Söz konusu iddialar, belgesiz, mesnetsiz, dayanaksız, gerçeğe aykırı ve afaki olmakla beraber kamuoyu nezdinde şahsımın yıpratılması hedeflenmekte, şahsımın itibarı zedelenmekte, haber verme kastı aşılıp iftira boyutuna varılmakta ve kişisel haklarıma karşı bir saldırıda bulunmaktadır.

Mesnetsiz dayanaksız bir şekilde kişilik haklarıma saldırısının yanında hukuka aykırı fiil isnat etmiştir.

Hem depreme dayanaksız binalardan kurtulacağız, hem hemşehrilerimizi sosyal donatı alanlarıyla, parklarla buluşturacağız.

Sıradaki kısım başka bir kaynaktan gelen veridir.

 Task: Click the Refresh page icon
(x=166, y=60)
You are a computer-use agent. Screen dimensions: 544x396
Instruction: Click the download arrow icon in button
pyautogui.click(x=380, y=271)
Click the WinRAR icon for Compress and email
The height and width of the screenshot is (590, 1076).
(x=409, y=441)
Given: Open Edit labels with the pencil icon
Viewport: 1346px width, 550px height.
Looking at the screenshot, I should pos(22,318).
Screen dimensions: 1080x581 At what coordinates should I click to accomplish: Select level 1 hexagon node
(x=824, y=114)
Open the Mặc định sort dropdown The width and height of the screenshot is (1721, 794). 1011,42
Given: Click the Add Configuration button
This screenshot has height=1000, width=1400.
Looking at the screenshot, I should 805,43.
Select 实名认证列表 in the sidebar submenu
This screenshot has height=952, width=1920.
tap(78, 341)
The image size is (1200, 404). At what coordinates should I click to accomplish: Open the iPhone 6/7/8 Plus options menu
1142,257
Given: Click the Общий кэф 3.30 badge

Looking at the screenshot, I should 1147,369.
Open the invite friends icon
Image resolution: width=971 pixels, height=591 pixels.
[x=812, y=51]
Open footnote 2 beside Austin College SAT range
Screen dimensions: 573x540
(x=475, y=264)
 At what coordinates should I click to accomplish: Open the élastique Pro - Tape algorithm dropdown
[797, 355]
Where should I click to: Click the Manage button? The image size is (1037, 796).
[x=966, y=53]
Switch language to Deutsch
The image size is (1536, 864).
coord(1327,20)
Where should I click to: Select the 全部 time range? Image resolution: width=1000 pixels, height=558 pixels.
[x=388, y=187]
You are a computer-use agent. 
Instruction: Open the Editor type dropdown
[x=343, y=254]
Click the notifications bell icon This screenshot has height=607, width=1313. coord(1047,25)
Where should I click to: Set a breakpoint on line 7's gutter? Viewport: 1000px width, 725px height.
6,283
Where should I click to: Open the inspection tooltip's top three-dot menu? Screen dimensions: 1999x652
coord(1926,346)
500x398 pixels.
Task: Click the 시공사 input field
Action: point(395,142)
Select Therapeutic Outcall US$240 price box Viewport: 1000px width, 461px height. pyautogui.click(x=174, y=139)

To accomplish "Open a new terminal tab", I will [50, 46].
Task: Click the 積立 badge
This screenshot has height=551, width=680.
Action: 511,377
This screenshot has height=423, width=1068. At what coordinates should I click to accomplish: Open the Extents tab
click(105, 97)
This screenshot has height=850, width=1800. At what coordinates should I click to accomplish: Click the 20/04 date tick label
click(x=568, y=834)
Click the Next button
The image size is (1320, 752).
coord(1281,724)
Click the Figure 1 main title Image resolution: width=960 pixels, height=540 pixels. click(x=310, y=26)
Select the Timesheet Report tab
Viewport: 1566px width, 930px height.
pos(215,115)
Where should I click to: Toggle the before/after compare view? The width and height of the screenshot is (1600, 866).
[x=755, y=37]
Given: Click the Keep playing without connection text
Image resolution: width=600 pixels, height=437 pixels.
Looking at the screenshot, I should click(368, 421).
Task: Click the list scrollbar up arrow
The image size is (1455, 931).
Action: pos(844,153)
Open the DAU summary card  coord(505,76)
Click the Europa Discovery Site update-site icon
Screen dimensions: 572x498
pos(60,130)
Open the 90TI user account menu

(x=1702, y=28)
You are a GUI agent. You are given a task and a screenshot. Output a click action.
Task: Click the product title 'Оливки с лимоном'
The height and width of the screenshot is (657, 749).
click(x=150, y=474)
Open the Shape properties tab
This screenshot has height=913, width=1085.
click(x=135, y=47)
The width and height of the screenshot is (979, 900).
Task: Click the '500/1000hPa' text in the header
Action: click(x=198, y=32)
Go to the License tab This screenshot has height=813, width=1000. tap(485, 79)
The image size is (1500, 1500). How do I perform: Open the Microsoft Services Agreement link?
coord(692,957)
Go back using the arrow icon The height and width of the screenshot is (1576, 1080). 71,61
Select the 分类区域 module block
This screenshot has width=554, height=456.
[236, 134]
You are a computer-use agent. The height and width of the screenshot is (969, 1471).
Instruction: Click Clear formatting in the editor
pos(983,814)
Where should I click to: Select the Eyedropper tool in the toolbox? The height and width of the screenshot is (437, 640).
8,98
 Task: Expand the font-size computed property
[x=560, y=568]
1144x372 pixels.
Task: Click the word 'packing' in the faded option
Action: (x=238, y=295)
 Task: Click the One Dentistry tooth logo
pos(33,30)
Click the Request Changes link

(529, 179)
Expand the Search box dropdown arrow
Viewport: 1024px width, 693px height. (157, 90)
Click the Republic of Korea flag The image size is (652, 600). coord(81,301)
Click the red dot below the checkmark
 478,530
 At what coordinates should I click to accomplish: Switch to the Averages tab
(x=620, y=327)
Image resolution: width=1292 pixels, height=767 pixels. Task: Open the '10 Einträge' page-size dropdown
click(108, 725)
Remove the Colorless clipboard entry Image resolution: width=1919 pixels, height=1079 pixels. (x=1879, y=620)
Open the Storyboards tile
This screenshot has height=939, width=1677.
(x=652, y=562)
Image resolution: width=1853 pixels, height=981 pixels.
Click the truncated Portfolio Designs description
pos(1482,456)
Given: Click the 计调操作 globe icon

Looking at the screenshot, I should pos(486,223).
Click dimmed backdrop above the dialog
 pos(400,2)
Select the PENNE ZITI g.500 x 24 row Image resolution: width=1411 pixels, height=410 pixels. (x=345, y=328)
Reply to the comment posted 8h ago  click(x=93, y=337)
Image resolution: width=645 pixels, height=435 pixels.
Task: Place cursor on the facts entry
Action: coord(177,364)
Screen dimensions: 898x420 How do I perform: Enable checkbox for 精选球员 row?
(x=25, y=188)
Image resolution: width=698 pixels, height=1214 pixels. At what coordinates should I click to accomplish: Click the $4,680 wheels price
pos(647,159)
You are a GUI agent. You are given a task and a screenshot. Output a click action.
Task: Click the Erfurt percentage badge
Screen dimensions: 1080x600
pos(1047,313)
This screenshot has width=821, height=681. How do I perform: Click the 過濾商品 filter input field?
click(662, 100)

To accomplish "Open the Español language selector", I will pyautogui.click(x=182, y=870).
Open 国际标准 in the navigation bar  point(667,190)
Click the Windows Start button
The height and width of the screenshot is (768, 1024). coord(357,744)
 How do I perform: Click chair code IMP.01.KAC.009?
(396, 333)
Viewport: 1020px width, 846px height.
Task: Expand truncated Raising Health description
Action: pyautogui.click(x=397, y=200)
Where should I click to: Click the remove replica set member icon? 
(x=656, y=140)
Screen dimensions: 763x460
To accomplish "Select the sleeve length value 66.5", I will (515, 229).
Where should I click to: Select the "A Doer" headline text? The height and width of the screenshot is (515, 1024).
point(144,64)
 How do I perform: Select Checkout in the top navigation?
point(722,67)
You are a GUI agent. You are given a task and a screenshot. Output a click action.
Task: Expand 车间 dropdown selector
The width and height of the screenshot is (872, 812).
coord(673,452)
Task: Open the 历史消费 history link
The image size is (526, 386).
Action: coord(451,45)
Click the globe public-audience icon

Soyut, dayanaksız ya da konusu suç oluşturmayan ihbar ve şikayetlerin bu mekanizmayla ayıklandığını, soruşturma yapılmasına yer olmadığına karar verildiğini belirten Gül, bu tür ihbar ve şikayetler üzerine doğrudan soruşturma yapılmasının, kişilere yersiz biçimde şüpheli sıfatı verilmesinin, gereksiz biçimde soruşturma işlemlerine muhatap olunmanın önüne geçildiğini bildirdi.

Semavi Eyice de bir makale kaleme almış, bu görüşün dayanaksız olduğunu dile getirmişti.

Bugün kentlerin sosyal donatı alanları olmayan, depreme dayanaksız konutlardan oluştuğunun altını çizen Başkan Kocaoğlu, sorunun kırmadan, dökmeden, uzlaşarak ve hiç kimsenin hak kaybına uğramayacağı bir yöntemle halledilmesi gerektiğini belirtti.

Eğer seçimden sonra diyorsan dayanaksız bir iddia olduğunun kanıtıdır.

Bu dosyadan 142 yıla kadar hapsi istenen Demirtaş, ilk savunmasını tutuklandıktan 460 gün sonra yaparak, yargılanmasının bütünüyle dayanaksız olduğunu öne sürdü.

Öte yandan bebeğin ölmesiyle, Aile ve Sosyal Politikalar İstanbul İl Müdürlüğü tarafından açılan 'anne ve babanın rızasının kazanılması' davası da dayanaksız kaldı.